All of Wagtail’s dogs are heroes in their own right, but some of them really stand out. One such detection dog was Alfie, a tobacco and cash detection dog who was responsible for finding a record £250,000 in a single raid. Alfie became a much-loved character among trading standards officers and received a CTSI Hero Award in 2016 in recognition of his work to combat illicit tobacco.

In 2018 he was made an official SCAMbassador for the National Trading Standards Scams Team. Alfie retired from his duties in February 2020 and sadly passed away the following September.

“Alfie was an absolute pleasure with an infectious personality,” says Levie. “He will be missed by everyone at Wagtail and remembered as Wagtail legend.”

Practice makes perfect

Wagtail offers a specialised training course for tobacco detection dogs. Its Level 3 NASDU Tobacco Detection Dog Handler Course uses realistic training areas, incorporating real-life scenarios the dogs and their handlers have encountered to enrich the learning experience.

“During training the dogs are exposed to as many different environments as possible, ensuring the dog is adaptable and flexible to new situations,” says Levie. “Wagtail is Home Office approved to hold real explosive and drug training samples and has a full suite of training aids, believing that training on real substance is best practice and a superior option to pseudo scent samples.”

As well as providing training for dogs, Wagtail also offers courses for handlers.
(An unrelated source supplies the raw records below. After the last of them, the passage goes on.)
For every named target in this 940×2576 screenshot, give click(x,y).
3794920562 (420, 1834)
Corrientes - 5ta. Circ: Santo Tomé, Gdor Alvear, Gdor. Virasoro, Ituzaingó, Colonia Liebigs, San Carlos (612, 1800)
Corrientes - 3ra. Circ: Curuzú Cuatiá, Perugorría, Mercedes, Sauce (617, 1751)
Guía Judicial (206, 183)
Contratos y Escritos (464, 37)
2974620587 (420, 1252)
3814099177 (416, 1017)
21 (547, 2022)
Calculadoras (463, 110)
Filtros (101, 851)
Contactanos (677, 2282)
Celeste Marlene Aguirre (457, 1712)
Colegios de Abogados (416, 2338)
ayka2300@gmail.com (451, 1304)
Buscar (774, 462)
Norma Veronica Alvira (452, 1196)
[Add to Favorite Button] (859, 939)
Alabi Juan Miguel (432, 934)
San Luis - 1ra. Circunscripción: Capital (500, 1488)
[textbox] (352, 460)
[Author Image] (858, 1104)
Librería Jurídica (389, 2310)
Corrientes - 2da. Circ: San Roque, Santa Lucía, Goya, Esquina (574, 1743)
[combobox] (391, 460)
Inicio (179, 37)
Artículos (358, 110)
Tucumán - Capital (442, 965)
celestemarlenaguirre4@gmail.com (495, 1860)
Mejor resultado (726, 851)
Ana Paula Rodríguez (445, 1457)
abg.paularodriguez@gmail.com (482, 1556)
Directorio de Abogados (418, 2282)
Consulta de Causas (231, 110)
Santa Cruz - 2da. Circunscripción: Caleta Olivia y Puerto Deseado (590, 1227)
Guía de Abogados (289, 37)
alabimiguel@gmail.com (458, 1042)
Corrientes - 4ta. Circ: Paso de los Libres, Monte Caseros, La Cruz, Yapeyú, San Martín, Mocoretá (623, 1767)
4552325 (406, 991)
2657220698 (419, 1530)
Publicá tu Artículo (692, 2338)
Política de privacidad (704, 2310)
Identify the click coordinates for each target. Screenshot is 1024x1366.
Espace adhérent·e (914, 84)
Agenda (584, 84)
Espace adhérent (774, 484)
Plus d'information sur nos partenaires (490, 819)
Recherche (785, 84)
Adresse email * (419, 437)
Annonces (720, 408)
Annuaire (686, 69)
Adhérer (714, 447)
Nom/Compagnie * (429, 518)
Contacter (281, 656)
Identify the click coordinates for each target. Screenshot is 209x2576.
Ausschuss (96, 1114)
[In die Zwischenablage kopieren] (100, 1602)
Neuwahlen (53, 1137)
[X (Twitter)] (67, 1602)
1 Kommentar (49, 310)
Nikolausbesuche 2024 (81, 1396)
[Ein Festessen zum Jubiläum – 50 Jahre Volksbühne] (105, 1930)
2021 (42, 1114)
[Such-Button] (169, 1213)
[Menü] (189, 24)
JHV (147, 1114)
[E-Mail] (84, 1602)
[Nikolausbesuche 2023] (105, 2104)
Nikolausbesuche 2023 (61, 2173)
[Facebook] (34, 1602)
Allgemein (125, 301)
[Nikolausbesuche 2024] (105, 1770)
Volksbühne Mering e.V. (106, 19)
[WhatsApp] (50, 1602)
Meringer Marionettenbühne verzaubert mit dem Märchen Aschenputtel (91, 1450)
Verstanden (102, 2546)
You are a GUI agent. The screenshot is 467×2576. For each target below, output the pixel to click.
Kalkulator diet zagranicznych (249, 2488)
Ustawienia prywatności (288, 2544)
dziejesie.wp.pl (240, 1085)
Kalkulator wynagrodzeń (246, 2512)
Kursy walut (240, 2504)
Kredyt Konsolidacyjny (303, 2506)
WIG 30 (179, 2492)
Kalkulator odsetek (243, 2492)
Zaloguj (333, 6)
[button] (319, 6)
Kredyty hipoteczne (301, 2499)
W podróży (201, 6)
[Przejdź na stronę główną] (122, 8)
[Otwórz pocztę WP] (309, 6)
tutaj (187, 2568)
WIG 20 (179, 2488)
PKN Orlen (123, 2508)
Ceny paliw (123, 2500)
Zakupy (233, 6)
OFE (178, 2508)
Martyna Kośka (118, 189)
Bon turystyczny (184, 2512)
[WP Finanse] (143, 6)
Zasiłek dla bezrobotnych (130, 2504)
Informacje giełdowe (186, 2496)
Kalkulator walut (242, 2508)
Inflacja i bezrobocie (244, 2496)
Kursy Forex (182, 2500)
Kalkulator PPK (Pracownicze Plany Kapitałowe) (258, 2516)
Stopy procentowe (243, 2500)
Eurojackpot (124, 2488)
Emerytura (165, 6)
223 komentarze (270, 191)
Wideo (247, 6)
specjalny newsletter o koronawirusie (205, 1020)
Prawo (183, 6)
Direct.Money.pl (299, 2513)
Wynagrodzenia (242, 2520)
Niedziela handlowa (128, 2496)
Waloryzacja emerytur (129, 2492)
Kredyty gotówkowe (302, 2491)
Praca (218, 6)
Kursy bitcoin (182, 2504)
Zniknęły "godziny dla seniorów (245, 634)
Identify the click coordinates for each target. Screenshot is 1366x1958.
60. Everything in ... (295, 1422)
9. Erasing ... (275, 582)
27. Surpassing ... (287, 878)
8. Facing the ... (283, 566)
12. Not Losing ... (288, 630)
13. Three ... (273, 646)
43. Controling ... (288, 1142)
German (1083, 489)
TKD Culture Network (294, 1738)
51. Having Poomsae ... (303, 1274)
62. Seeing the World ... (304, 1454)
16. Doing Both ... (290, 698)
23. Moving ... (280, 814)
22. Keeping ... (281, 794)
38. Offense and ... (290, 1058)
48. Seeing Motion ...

The company  established the Wagtail International School of Excellence (WISE) four years ago. The Tobacco Detection Dog Handler sits alongside its other courses in Drug Detection and Explosives Detection.

“The development of the training school happened organically.  At Wagtail we have high standards and aim to be the best in the industry,” says Singer. “We wanted pass our knowledge and skills on, maintaining these standards across the profession.”